## [Given text]
□ □ □ □ □

Evaluating inter-rater reliability of indicators to assess performance of medicines management in health facilities in Uganda
Abstract
Background: To build capacity in medicines management, the Uganda Ministry of Health introduced a nationwide
supervision, performance assessment and recognition strategy (SPARS) in 2012. Medicines management supervisors
(MMS) assess performance using 25 indicators to identify problems, focus supervision, and monitor improvement in
medicines stock and storage management, ordering and reporting, and prescribing and dispensing. Although the
indicators are well-recognized and used internationally, little was known about the reliability of these indicators. An
initial assessment of inter-rater reliability (IRR), which measures agreement among raters (i.e., MMS), showed poor IRR;
subsequently, we implemented efforts to improve IRR. The aim of this study was to assess IRR for SPARS indicators at
two subsequent time points to determine whether IRR increased following efforts to improve reproducibility.
Methods: IRR was assessed in 2011 and again after efforts to improve IRR in 2012 and 2013. Efforts included targeted
training, providing detailed guidelines and job aids, and refining indicator definitions and response categories. In the
assessments, teams of three MMS measured 24 SPARS indicators in 26 facilities. We calculated IRR as a team agreement
score (i.e., percent of the MMS teams in which all three MMS had the same score). Two sample tests for proportions
were used to compare IRR scores for each indicator, domain, and overall for the initial assessment and the following
two assessments. We also compared the IRR scores for indicators classified as simple (binary) versus complex
(multi-component). Logistic regression was used to identify supervisor group characteristics associated with
domain-specific and overall IRR scores.

□ □ □ □ □

## [The problem]
Pick up the abstract on inter-rater reliability of the Uganda medicines management indicators after its last sentence and carry it on. The material that comes next has no connection to the abstract on medicines management in Uganda.

## [Data excerpt]
□ □ □ □ □

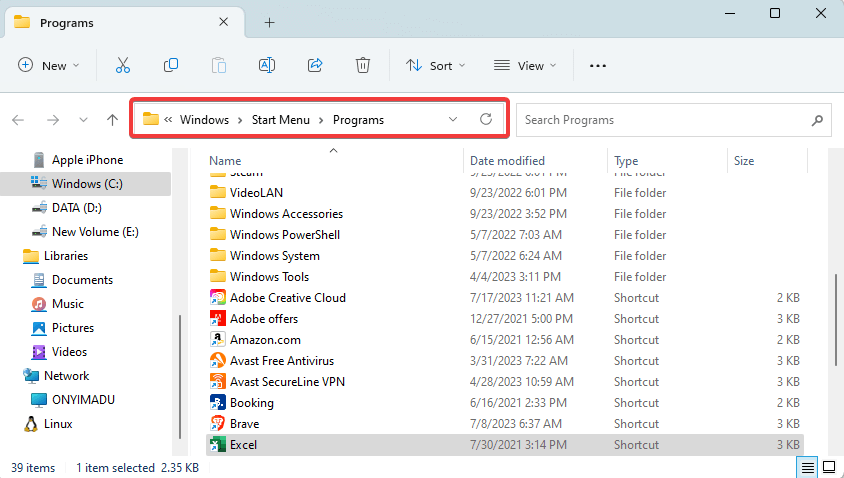Refresh the current folder view

pyautogui.click(x=486, y=120)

□ □ □ □ □

## [Response below]
Results: Initially only five (21%) indicators had acceptable reproducibility, defined as an IRR score ≥ 75%. At the initial
assessment, prescribing quality indicators had the lowest and stock management indicators had the highest IRR. By the
third IRR assessment, 12 (50%) indicators had acceptable reproducibility, and the overall IRR score improved from 57%
to 72%. The IRR of simple indicators was consistently higher than that of complex indicators in the three assessment
periods. We found no correlation between IRR scores and MMS experience or professional background.
Conclusions: Assessments of indicator reproducibility are needed to improve IRR. Using simple indicators is recommended.